With regard to the application of ML models, RF, ANN (including MLP) and SVM were the most frequently used models in the included studies, which achieved favorable performance. In addition, different studies also applied more than one model to predict other types of hearing loss or hearing-related problems. Three types of algorithms achieved good performance in predicting sudden hearing loss (Bing et al. 2018; Park et al. 2020), ototoxic hearing loss (Tomiazzi et al. 2019) and/or SNHL with specific risk factors (Chang et al. 2019). Also, several studies successfully applied ANN or SVM to clarify different types of SNHL based on the morphology of OAE (de Waal et al. 2002; Liu et al. 2020; Ziavra et al. 2004) or ABR (Acır et al. 2006).
Although various ML models outperformed regression models based on the results of current review, Christodoulou et al. (2019) discovered no difference between two types of models in 71 clinical prediction studies. However, due to the heterogeneous methodologies and aims, they only analyzed the AUC without further delineating the difference of performance between ML and LR in analyzing different prediction problems. Because ML models are trained to learn from data, the sample size should be sufficiently large to contain variety and patterns and thus minimize the errors and bias that are inherent in the procedure of data collection (Mellor et al. 2018).
By contrast, traditional regression models rely on assumptions and known information between data so that require smaller sample sizes to discover relationships, which performs better in terms of interpreting the relationship between different variables (Zhang et al. 2016). Several previous studies used statistical analysis to explore etiological factors of NIHL. A multiple linear regression model revealed that TTS at 4 kHz was one of the significant predictive factors for a PTS of the average thresholds from 2 to 4 kHz (equal to NIHL).

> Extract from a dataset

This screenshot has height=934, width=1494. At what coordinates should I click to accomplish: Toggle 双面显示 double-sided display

Using 14 dB TTS as the cutting point could achieve good sensitivity (82%), though specificity (53%) was relatively poor (Moshammer et al. 2015). The other multiple linear regression model was developed by Xie et al. (2016) using age and cumulative noise exposure as the main variables to predict hearing thresholds at frequencies of 3, 4 and 6 kHz. The results showed that these variables contributed 62.1% of dependent variables (R2 = 0.39).

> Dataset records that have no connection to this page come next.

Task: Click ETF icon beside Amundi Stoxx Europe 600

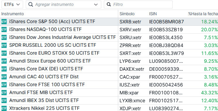Action: point(4,61)
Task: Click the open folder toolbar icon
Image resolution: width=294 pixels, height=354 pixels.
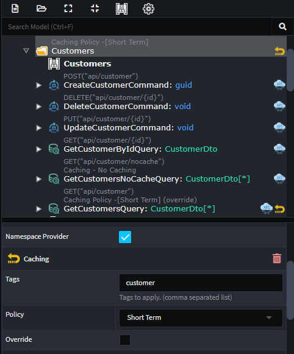Action: point(41,9)

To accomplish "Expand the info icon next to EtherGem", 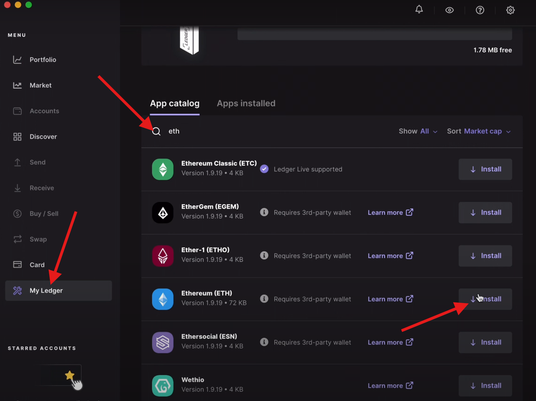I will 264,212.
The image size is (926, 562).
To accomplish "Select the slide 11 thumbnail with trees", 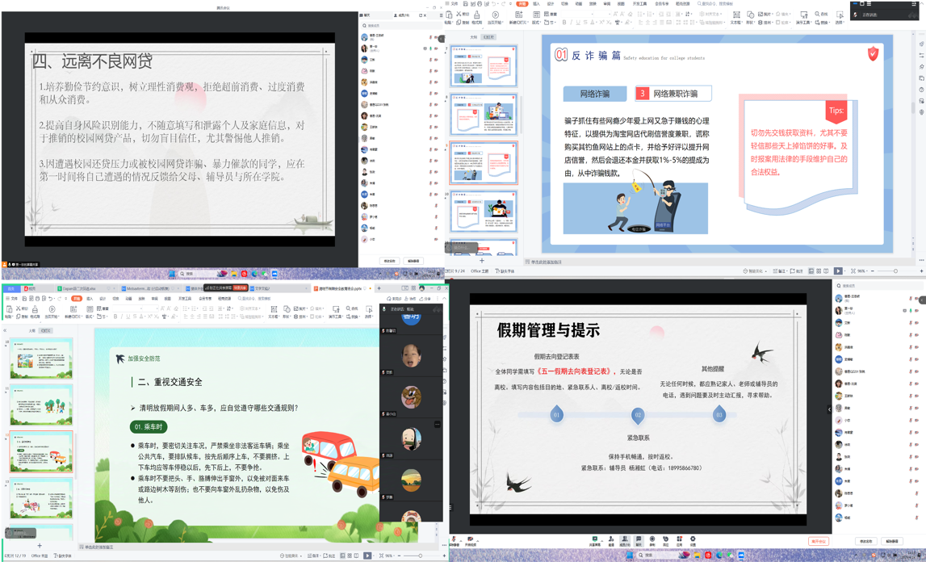I will point(41,405).
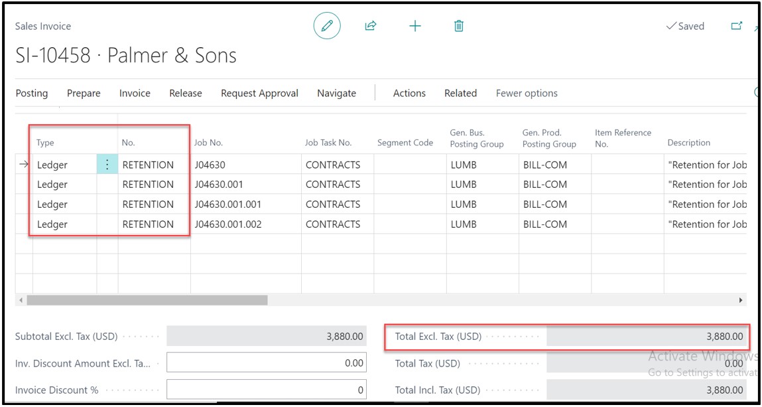
Task: Expand the Request Approval menu
Action: [259, 94]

However, several studies suggested that the complex structures or inter-correlation of variables during the development of LR model resulted in the neglect of relation and cross-validation shrinkage (Abdollahi et al. 2018; Bing et al. 2018; Zhang et al. 2016). Consequently, the distinct characteristics of two types of models should be considered and developed to achieve the better performance of each kind of models. For instance, it is more efficient to apply regression models to determine the effect of a specific factor (e.g. type of noise) on the generation of NIHL, because of the greater requirements of ML to produce a similar performance. Concurrently, due to the nature of black box, the exact relationship between inputs and outputs is hard to interpret from ML models (Castelvecchi 2016), which may prevent researchers from focusing on the specific factors that cause high risk of hearing impairment. By contrast, if a study aims to construct an ML model to predict a type of hearing loss with specific etiology, comprehensive variables should be extracted and evaluated before training the model to promise the complexity/flexibility.

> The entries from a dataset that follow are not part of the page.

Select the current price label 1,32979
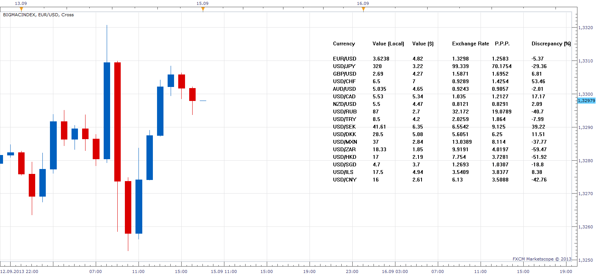 (x=586, y=101)
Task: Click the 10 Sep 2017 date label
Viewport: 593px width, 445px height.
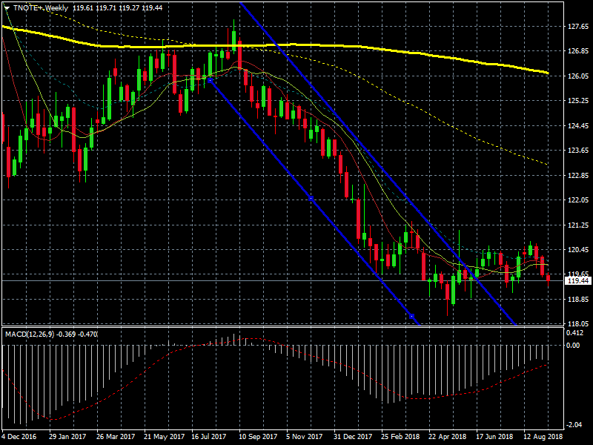Action: tap(258, 437)
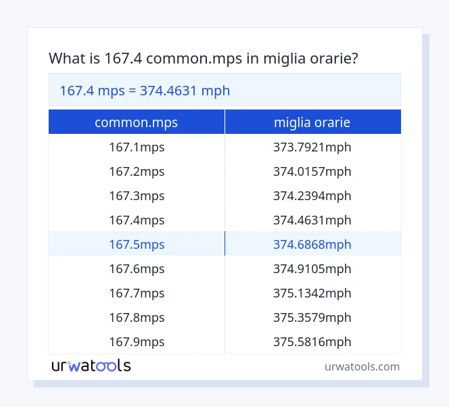Select the 375.1342mph value

pyautogui.click(x=312, y=293)
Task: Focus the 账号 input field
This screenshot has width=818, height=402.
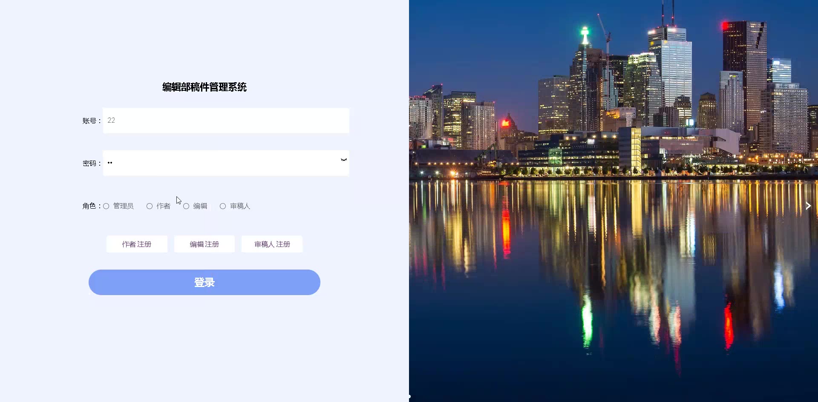Action: pyautogui.click(x=226, y=121)
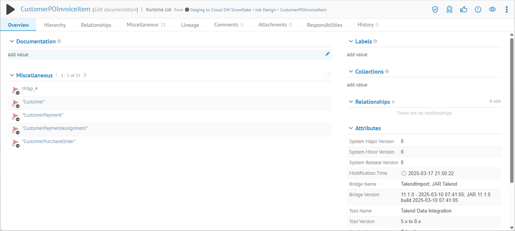Collapse the Documentation section
This screenshot has height=231, width=515.
(12, 42)
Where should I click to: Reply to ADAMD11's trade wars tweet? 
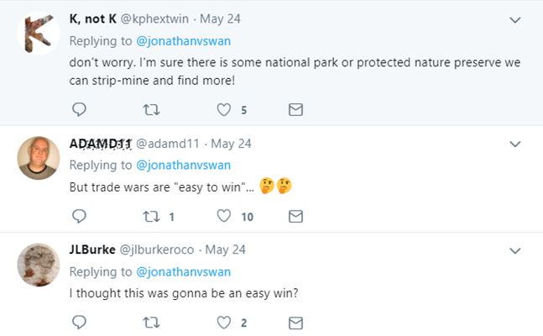point(79,216)
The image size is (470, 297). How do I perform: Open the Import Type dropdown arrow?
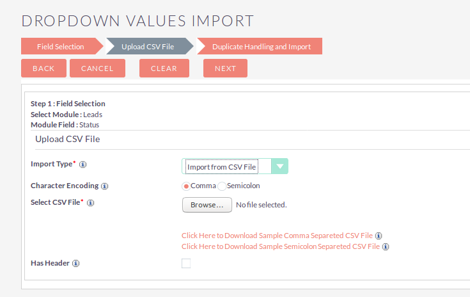pyautogui.click(x=279, y=166)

Although several algorithms showed a favorable predictive ability, either for NIHL or SNHL with specific etiologies, RF and SVM were one of the most frequently adopted models and are highly recommended for classifying or identifying hearing loss. Random forest is characterized by a combination of decision tree predictors, from which the most voted class is selected to represent the final prediction (Breiman 2001). It is fast to classify, insusceptible to noise, and does not overfit (Singh et al. 2016). On the other hand, as a linear machine learning model SVM could handle both the regression and classification problem with the manual selection of data set (Bing et al. 2018). It usually reaches high accuracy and is tolerant to unrelated features as well as favorable to generalize (Singh et al. 2016). SVM is also able to change to non-linear when it applies the kernel function in the training phase (Kotsiantis et al. 2007), which is more commonly used to predict hearing-related problems. Notably, because the limited data size, recent deep learning techniques have not been used properly in this field yet, such as deep neural network (DNN). Hung et al. (2017) supported that DNN outperformed than LR and SVM in predicting the occurrence of 5-year stroke. With more data, deep neural networks are expected to perform better than the other ML techniques.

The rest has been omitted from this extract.